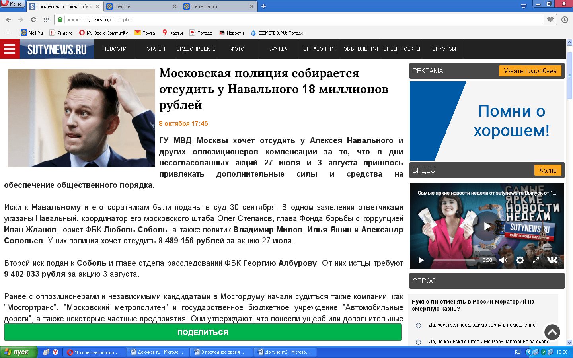Open the Speed Dial grid icon
This screenshot has height=358, width=573.
click(47, 19)
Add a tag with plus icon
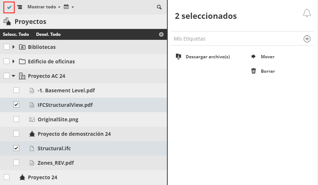 tap(307, 39)
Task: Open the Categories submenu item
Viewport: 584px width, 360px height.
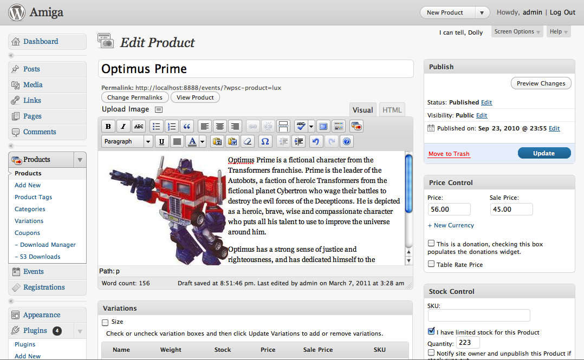Action: pos(30,209)
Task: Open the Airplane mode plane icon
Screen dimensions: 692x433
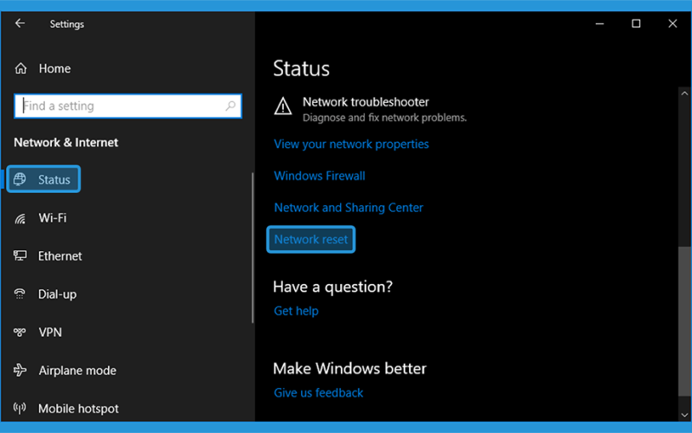Action: click(x=20, y=370)
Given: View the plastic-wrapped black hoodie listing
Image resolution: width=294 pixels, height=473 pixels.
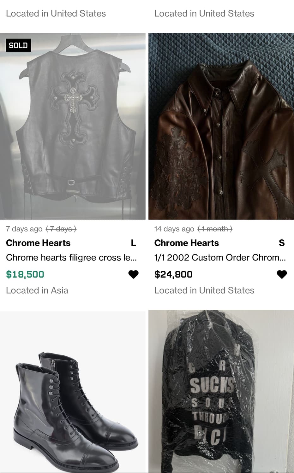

- _Exercise directions_: The required response consists solely of the lines from the line containing "Task: Open the Airplane mode plane icon" through the end of the listing, both ends included, copied exactly without pictures.

- _Task answer_:
Task: Open the Airplane mode plane icon
Screen dimensions: 692x433
Action: click(x=20, y=370)
Given: View the plastic-wrapped black hoodie listing
Image resolution: width=294 pixels, height=473 pixels.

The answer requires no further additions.